**The exercise:** Output the listing from the line with "The image size is (1270, 952)." up to and including the line with "Toggle the Export" as a two-column CSV with columns named request and answer. Give one row per entry, putting its text and its answer each in a single quoted field, with line breaks replaced by spaces.

**Supplied entries:**
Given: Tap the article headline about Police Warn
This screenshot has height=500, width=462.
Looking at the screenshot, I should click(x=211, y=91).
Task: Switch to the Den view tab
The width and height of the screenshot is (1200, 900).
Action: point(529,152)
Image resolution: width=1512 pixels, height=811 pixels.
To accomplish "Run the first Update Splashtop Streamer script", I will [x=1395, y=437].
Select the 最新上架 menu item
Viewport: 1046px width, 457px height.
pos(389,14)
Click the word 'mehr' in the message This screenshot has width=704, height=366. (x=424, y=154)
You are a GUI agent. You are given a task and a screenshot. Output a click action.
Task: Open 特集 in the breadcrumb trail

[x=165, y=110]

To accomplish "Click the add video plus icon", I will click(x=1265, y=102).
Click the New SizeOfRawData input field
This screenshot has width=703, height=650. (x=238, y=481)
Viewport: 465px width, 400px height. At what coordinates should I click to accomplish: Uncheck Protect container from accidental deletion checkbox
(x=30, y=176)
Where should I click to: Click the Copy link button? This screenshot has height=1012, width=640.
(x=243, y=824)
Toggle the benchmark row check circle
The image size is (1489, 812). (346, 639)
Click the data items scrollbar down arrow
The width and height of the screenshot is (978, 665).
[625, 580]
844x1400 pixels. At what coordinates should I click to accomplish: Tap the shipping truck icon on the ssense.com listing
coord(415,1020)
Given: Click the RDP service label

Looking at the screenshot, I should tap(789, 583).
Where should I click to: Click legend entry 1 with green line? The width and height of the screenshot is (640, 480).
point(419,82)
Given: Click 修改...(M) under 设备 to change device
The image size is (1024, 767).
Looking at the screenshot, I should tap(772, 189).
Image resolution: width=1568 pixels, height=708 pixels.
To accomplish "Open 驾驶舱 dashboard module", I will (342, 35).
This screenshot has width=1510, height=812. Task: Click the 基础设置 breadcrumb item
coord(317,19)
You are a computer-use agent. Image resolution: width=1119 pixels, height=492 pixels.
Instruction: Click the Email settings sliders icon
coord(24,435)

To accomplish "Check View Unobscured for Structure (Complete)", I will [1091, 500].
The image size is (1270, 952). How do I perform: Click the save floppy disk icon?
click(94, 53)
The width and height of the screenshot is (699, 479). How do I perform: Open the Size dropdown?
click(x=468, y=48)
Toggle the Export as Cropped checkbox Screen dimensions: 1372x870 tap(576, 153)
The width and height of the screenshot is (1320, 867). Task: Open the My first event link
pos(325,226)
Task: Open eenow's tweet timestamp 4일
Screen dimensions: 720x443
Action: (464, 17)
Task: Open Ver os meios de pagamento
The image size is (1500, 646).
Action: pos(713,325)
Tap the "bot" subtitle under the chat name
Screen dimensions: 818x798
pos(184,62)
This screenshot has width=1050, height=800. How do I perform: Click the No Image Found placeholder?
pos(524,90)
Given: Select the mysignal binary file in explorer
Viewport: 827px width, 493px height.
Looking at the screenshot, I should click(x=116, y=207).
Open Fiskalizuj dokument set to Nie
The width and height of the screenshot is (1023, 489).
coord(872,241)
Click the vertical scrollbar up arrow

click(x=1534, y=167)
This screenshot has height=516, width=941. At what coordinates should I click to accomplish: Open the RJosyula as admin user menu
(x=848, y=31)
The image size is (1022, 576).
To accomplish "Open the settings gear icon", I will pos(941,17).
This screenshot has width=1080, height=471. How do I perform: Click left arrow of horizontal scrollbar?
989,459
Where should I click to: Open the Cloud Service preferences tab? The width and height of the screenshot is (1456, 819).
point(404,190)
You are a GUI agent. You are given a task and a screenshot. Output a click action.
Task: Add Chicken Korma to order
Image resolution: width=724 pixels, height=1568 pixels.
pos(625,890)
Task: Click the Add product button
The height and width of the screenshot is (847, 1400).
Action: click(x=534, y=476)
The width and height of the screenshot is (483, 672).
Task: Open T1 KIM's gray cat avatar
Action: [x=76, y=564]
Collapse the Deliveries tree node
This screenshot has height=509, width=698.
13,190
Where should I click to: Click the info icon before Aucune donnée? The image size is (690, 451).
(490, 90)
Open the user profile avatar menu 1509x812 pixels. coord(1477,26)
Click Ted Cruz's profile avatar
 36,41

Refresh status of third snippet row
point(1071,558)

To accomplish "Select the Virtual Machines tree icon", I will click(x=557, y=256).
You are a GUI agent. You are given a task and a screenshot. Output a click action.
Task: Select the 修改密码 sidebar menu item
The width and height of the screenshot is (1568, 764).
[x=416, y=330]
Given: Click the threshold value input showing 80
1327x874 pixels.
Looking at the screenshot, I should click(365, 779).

**Response:**
request,answer
"The image size is (1270, 952). How do I perform: Click the save floppy disk icon?","click(94, 53)"
"The width and height of the screenshot is (699, 479). How do I perform: Open the Size dropdown?","click(x=468, y=48)"
"Toggle the Export as Cropped checkbox Screen dimensions: 1372x870","tap(576, 153)"